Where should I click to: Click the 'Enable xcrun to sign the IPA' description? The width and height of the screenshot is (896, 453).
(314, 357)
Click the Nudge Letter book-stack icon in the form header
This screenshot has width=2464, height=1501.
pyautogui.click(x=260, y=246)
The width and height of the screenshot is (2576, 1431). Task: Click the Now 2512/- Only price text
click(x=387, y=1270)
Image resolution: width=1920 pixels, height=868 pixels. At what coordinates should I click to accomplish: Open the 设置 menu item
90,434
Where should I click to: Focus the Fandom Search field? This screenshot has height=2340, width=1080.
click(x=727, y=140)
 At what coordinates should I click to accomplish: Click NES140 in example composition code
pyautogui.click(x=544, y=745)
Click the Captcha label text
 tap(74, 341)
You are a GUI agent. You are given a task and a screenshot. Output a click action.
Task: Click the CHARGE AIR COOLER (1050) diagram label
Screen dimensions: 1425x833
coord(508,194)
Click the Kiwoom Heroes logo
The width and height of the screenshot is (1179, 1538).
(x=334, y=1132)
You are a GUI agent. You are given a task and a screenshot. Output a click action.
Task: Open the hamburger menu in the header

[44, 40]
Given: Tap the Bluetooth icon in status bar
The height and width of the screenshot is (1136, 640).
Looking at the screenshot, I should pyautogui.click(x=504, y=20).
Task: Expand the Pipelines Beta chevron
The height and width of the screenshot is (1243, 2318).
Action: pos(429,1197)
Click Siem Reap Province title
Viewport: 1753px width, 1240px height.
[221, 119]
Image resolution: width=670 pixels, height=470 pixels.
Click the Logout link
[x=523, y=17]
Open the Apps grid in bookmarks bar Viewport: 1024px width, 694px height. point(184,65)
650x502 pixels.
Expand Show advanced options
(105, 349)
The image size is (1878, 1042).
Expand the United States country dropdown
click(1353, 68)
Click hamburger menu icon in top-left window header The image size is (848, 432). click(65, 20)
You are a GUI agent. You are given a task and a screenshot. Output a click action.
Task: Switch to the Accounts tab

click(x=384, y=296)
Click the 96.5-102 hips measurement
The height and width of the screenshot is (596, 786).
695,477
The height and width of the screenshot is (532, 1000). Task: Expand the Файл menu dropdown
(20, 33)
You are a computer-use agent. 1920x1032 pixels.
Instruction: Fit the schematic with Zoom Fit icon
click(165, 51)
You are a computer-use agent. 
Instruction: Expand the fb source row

_Exercise description_.
Reproduce every line of the data above word for word, keeping the original order.

_Result below_.
Where should I click to: Click the 'Enable xcrun to sign the IPA' description? The width and height of the screenshot is (896, 453).
(314, 357)
Click the Nudge Letter book-stack icon in the form header
This screenshot has width=2464, height=1501.
pyautogui.click(x=260, y=246)
The width and height of the screenshot is (2576, 1431). Task: Click the Now 2512/- Only price text
click(x=387, y=1270)
Image resolution: width=1920 pixels, height=868 pixels. At what coordinates should I click to accomplish: Open the 设置 menu item
90,434
Where should I click to: Focus the Fandom Search field? This screenshot has height=2340, width=1080.
click(x=727, y=140)
 At what coordinates should I click to accomplish: Click NES140 in example composition code
pyautogui.click(x=544, y=745)
Click the Captcha label text
 tap(74, 341)
You are a GUI agent. You are given a task and a screenshot. Output a click action.
Task: Click the CHARGE AIR COOLER (1050) diagram label
Screen dimensions: 1425x833
coord(508,194)
Click the Kiwoom Heroes logo
The width and height of the screenshot is (1179, 1538).
(x=334, y=1132)
You are a GUI agent. You are given a task and a screenshot. Output a click action.
Task: Open the hamburger menu in the header

[44, 40]
Given: Tap the Bluetooth icon in status bar
The height and width of the screenshot is (1136, 640).
Looking at the screenshot, I should pyautogui.click(x=504, y=20).
Task: Expand the Pipelines Beta chevron
The height and width of the screenshot is (1243, 2318).
Action: pos(429,1197)
Click Siem Reap Province title
Viewport: 1753px width, 1240px height.
[221, 119]
Image resolution: width=670 pixels, height=470 pixels.
Click the Logout link
[x=523, y=17]
Open the Apps grid in bookmarks bar Viewport: 1024px width, 694px height. point(184,65)
650x502 pixels.
Expand Show advanced options
(105, 349)
The image size is (1878, 1042).
Expand the United States country dropdown
click(1353, 68)
Click hamburger menu icon in top-left window header The image size is (848, 432). click(65, 20)
You are a GUI agent. You are given a task and a screenshot. Output a click action.
Task: Switch to the Accounts tab

click(x=384, y=296)
Click the 96.5-102 hips measurement
The height and width of the screenshot is (596, 786).
695,477
The height and width of the screenshot is (532, 1000). Task: Expand the Файл menu dropdown
(20, 33)
You are a computer-use agent. 1920x1032 pixels.
Instruction: Fit the schematic with Zoom Fit icon
click(165, 51)
You are a computer-use agent. 
Instruction: Expand the fb source row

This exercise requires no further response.